Quando um programador larga a profissão para se tornar um jornalista

A história de Elio Quaresma Neto com jornalismo começa no momento em que optou pela programação em Java. Embora a afirmação pareça confusa, é assim que o agora jornalista define sua escolha pela atual profissão.

Elio conta que enquanto cursava um tecnólogo percebeu, depois de algum tempo, como essa profissão era solitária. Ao concluir o curso, sentiu que não poderia continuar na área e buscou por trabalhos que proporcionariam esse contato. “E apareceu em uma das opções o jornalismo. Aí olhei a grade curricular do curso e pensei: ‘quer saber eu vou fazer jornalismo, até porque eu tenho o sonho de ser escritor’”.

O sonho de escrever um livro com as aventuras contadas pelo próprio pai foi decisivo nessa nova escolha. “Vou fazer jornalismo para aprender a escrever, porque eu não sei escrever. A verdade é essa, a gente aprende a juntar palavras, mas a gente não sabe escrever”, acredita Elio.

Então iniciou o semestre letivo e já na segunda aula foi apresentado ao jornalismo por causa de uma pergunta do professor Luciano Bittencourt. “Quando o professor perguntou: O que vocês esperam aprender com o jornalismo?  Logo surgiram os nomes de Eliane Brum e Caco Barcelos, e também a visão diferente deles. E questionei se o curso me ensinaria a ter o olhar que esse pessoal tinha para escrever, aí ele falou que não ensinaria. Que não traria as respostas, mas faria muitas perguntas. Foi quando na segunda aula eu decidi que estava no curso certo”, relembra.

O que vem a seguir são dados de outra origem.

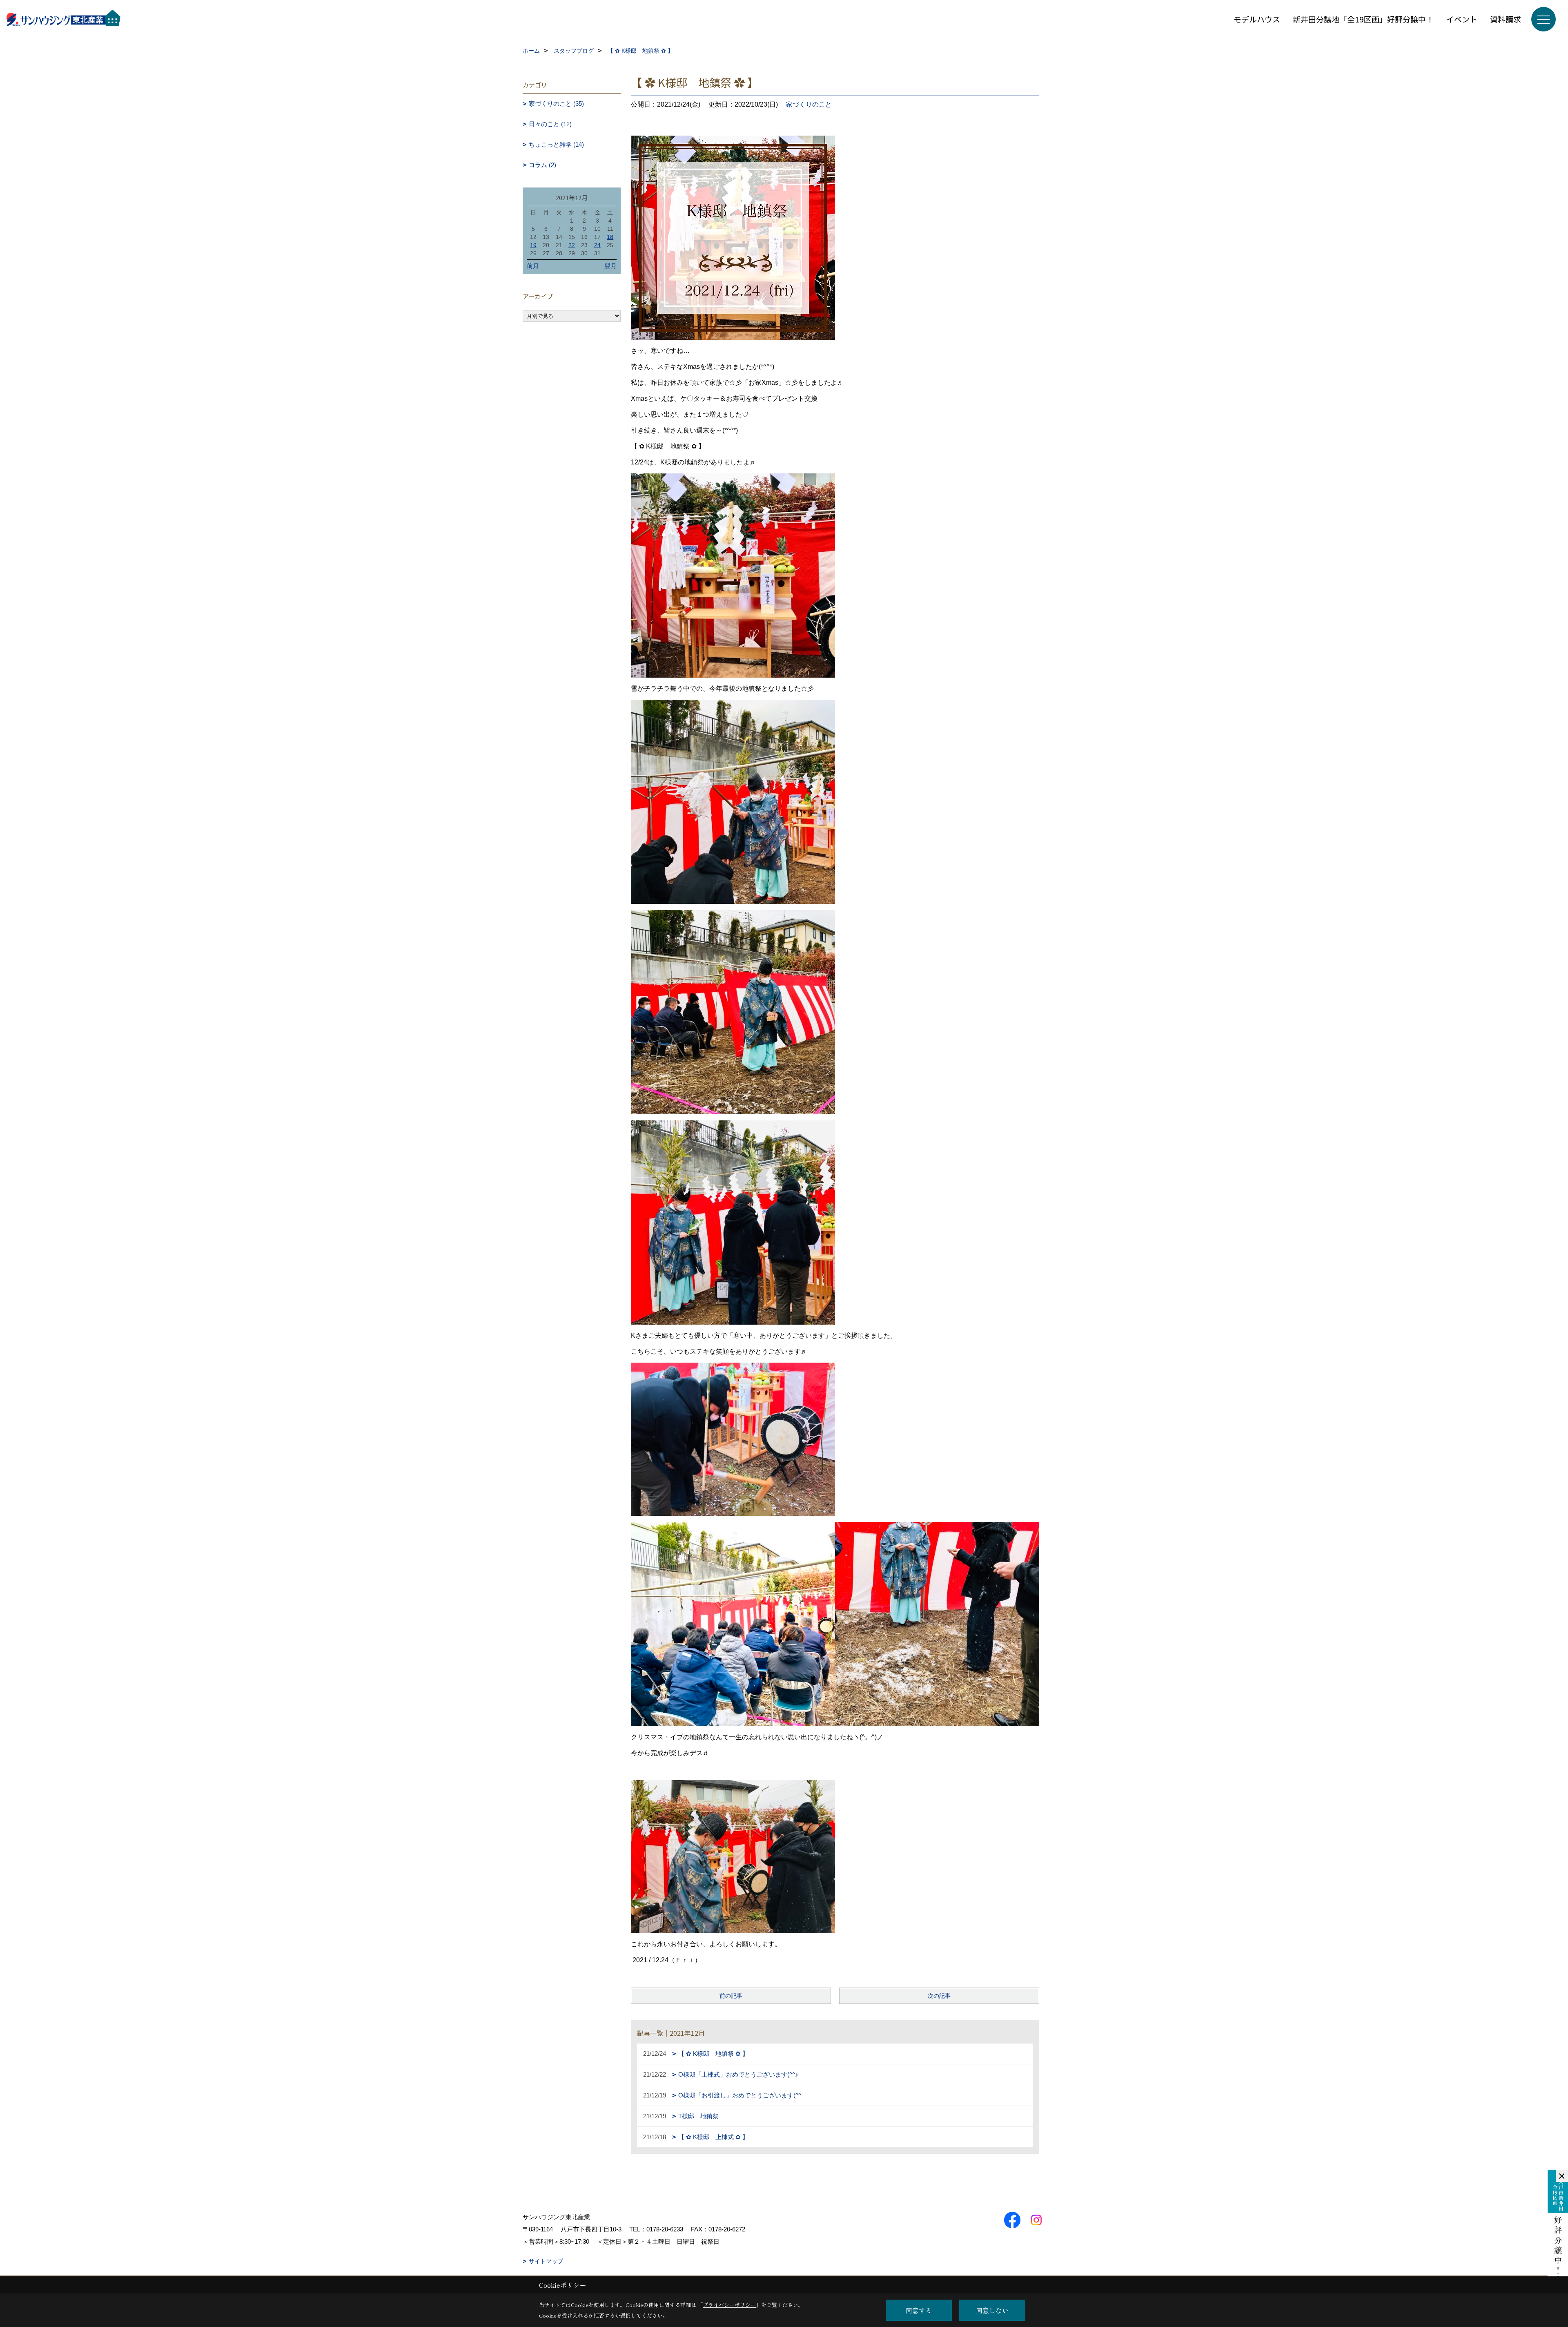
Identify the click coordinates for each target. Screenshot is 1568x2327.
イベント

Como durante a graduação Elio trabalhava com marketing, aplicava as técnicas jornalísticas na vida profissional. Aos poucos ganhava destaque na empresa e no sétimo semestre, a vontade de escrever ficou ainda mais forte, por isso se inscreveu para uma experiência internacional, na Argentina, Colômbia e Chile e foi aceito nos três. “Escolhi ir para a Colômbia porque eu não conhecia absolutamente nada. Foi muito proveitoso pois como eu já tinha 90% do curso concluído, não validei nenhuma matéria apenas cursei as voltadas para a escrita. Aprendi muito, não é à toa que a Colômbia tem o Gabriel García Márquez, que ganhou o Nobel de Literatura. Os caras sabem o que estão fazendo. Voltei de lá com uma outra visão de jornalismo e uma outra visão sobre o que é escrever”.

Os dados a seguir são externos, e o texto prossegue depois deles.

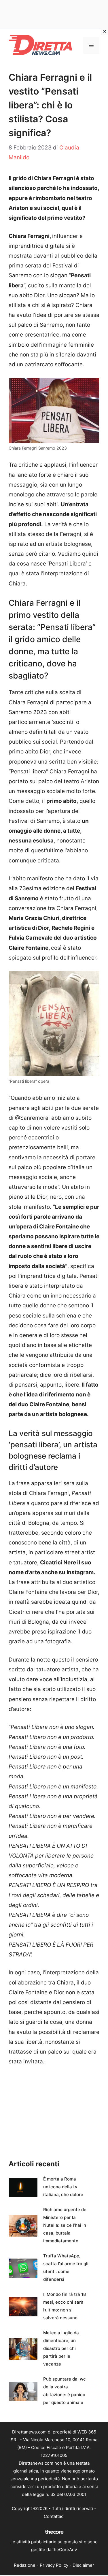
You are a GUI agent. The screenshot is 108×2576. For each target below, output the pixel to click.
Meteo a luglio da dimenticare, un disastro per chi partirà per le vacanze (61, 2348)
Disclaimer (83, 2565)
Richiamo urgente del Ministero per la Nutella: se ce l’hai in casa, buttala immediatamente (65, 2225)
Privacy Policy (54, 2565)
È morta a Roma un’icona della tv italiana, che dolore (63, 2186)
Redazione (24, 2565)
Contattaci (54, 2516)
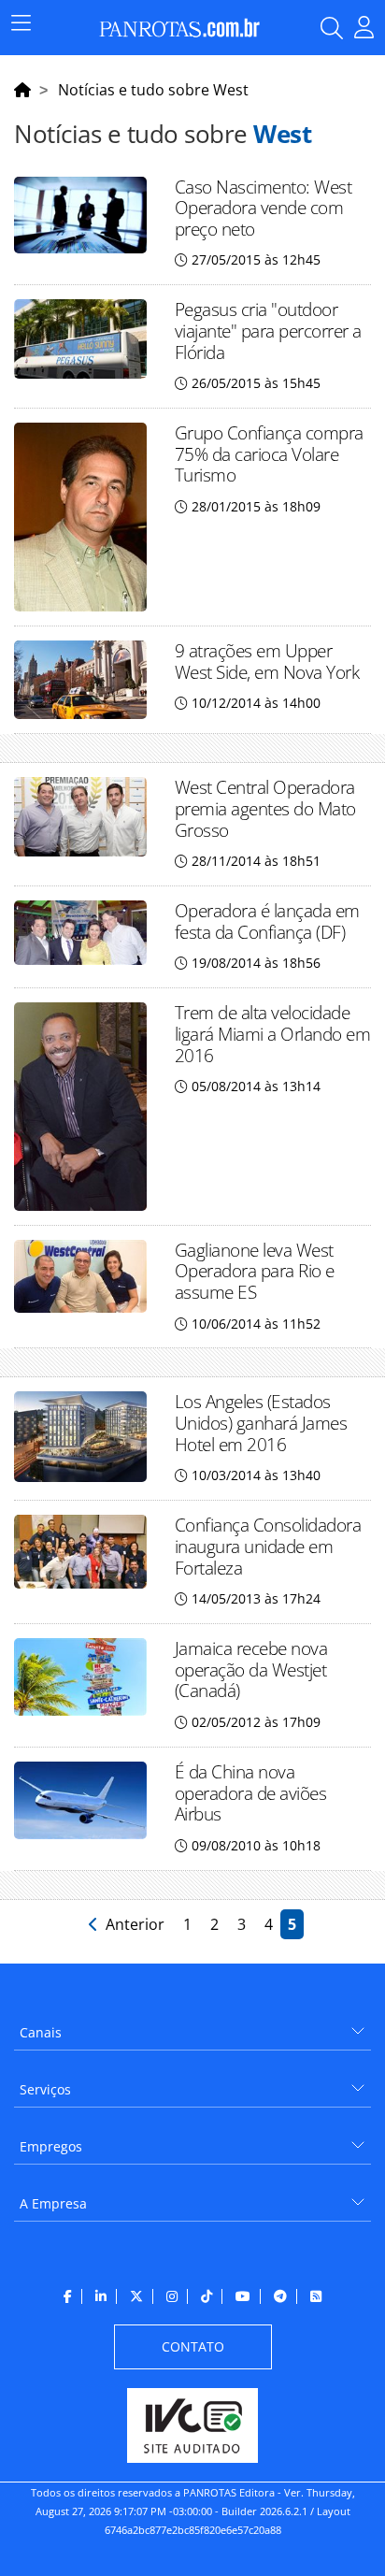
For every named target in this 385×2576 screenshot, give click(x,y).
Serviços (45, 2089)
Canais (41, 2032)
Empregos (51, 2146)
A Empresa (53, 2203)
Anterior (133, 1924)
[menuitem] (192, 2026)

Ao retornar, iniciou o Trabalho de Conclusão de Curso (TCC). Deparou-se com o jornalismo de marcas e foi o primeiro acadêmico brasileiro a pesquisar a respeito de um tema tão forte no exterior. “O jornalismo de marcas não é um movimento novo, mas sim uma possibilidade de evolução da assessoria de imprensa, no que se refere a necessidade de mercado. Há grande possibilidade de o mesmo que ocorre lá fora acontecer aqui também, transformando a narrativa em um produto altamente rentável”, explica Elio.

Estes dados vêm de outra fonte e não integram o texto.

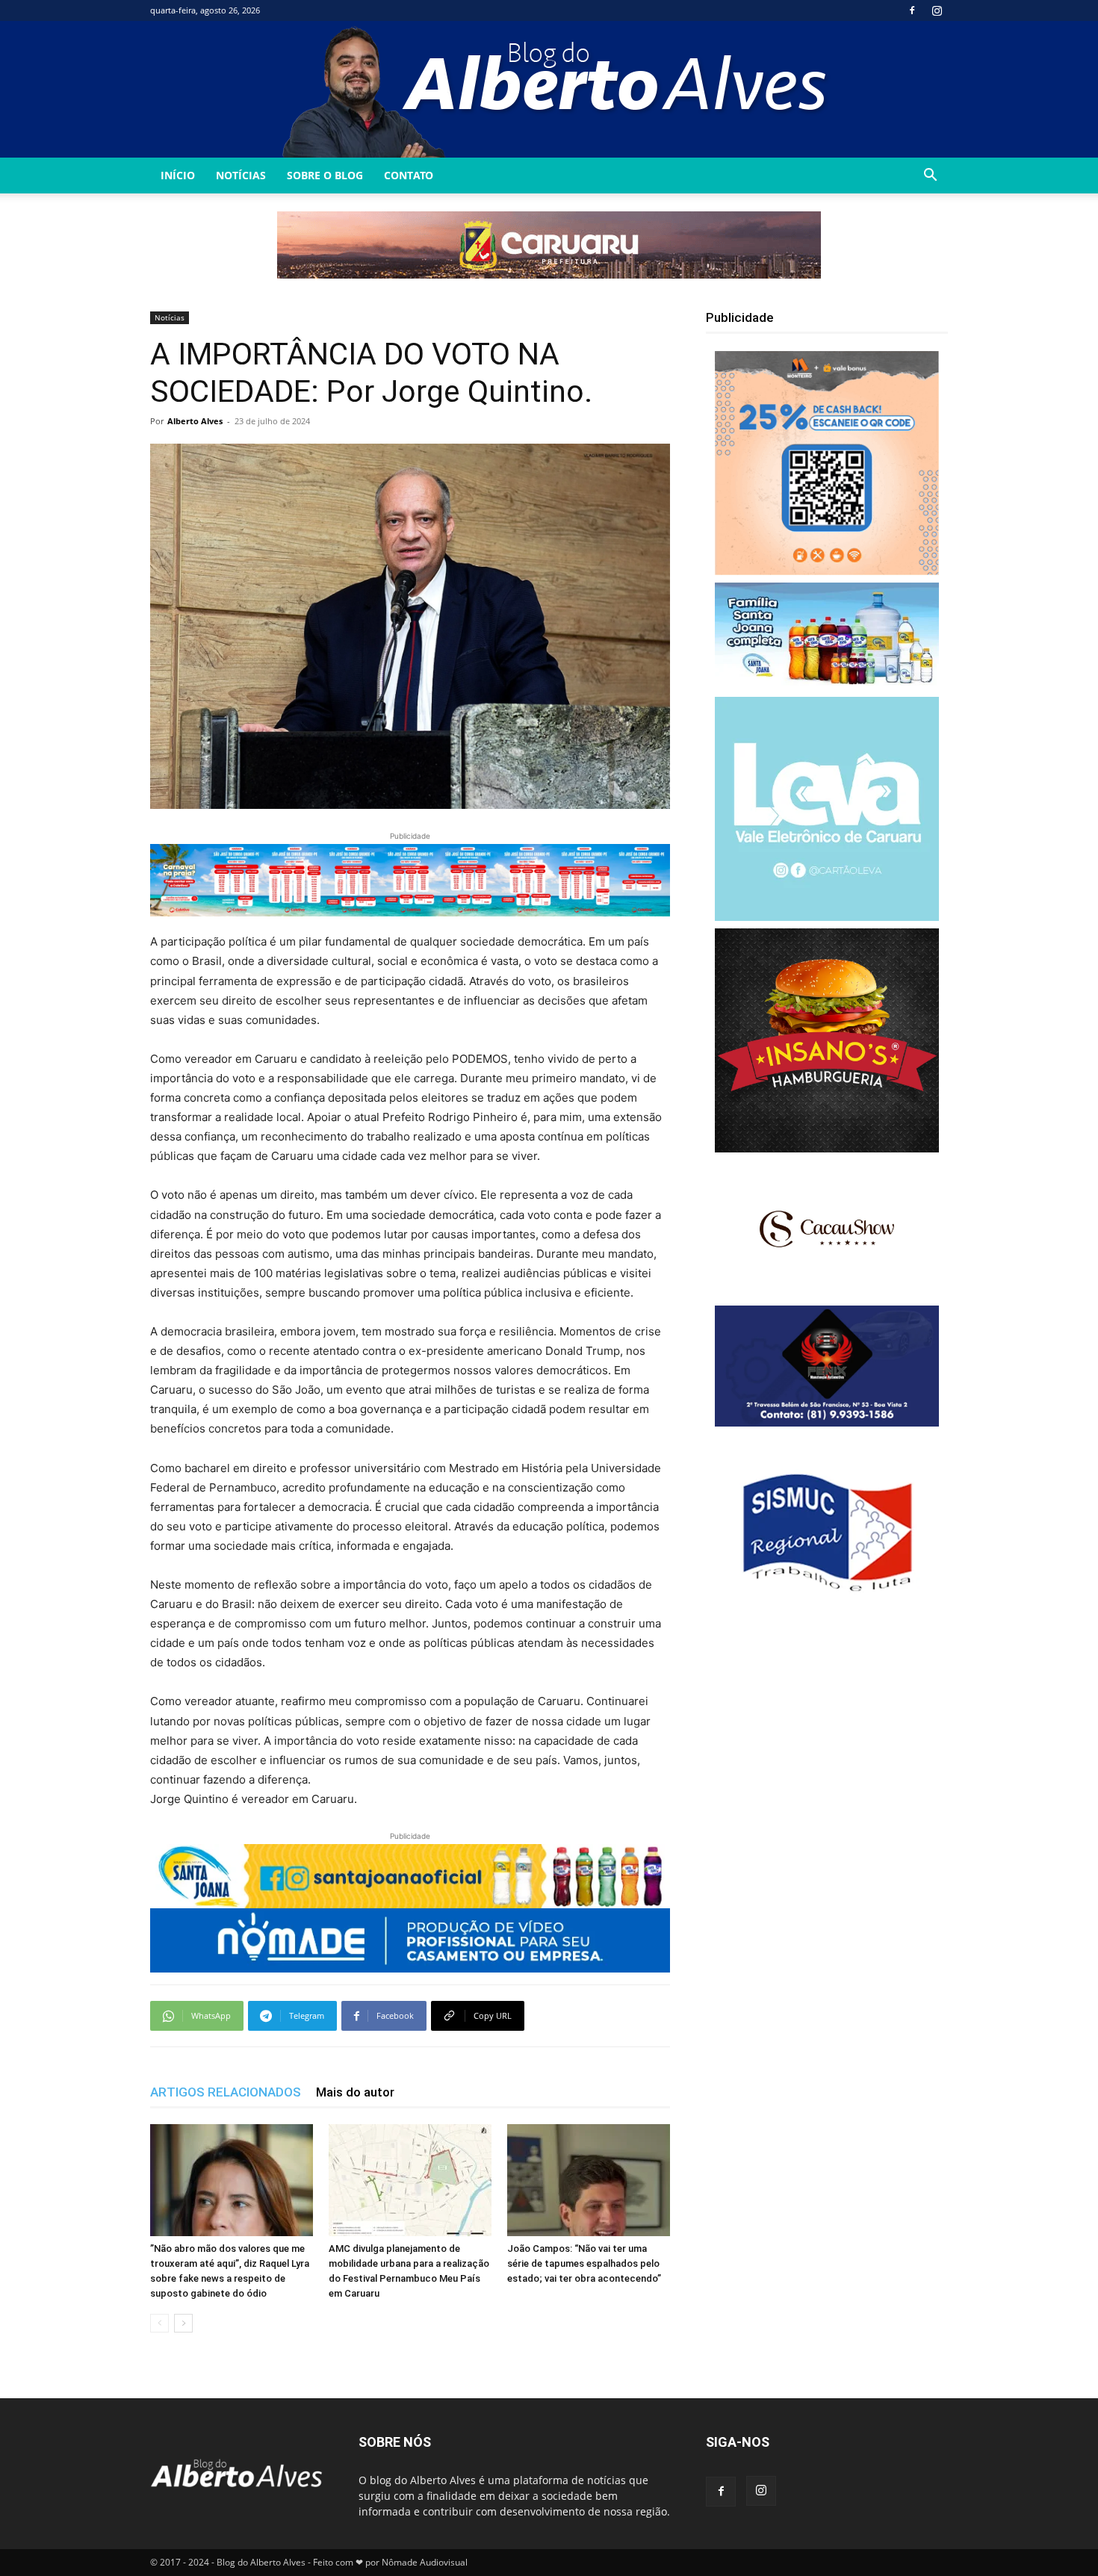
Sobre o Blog (325, 175)
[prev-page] (159, 2323)
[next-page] (183, 2323)
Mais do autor (355, 2092)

Além de seguir com as pesquisas, Elio também apresenta o programa Sem Critérios, na UrbanTV. “É um estilo de talkshow bem-humorado. Também escrevo e desenvolvo ações de marketing de conteúdo para dois clientes na Colômbia e produzo meus contos, o que já fazia desde a época da universidade. Quero me aprimorar mais para escrever o livro. Ainda pretendo ser professor para compartilhar tudo o que aprendi seja aqui no Brasil ou na Colômbia”, planeja.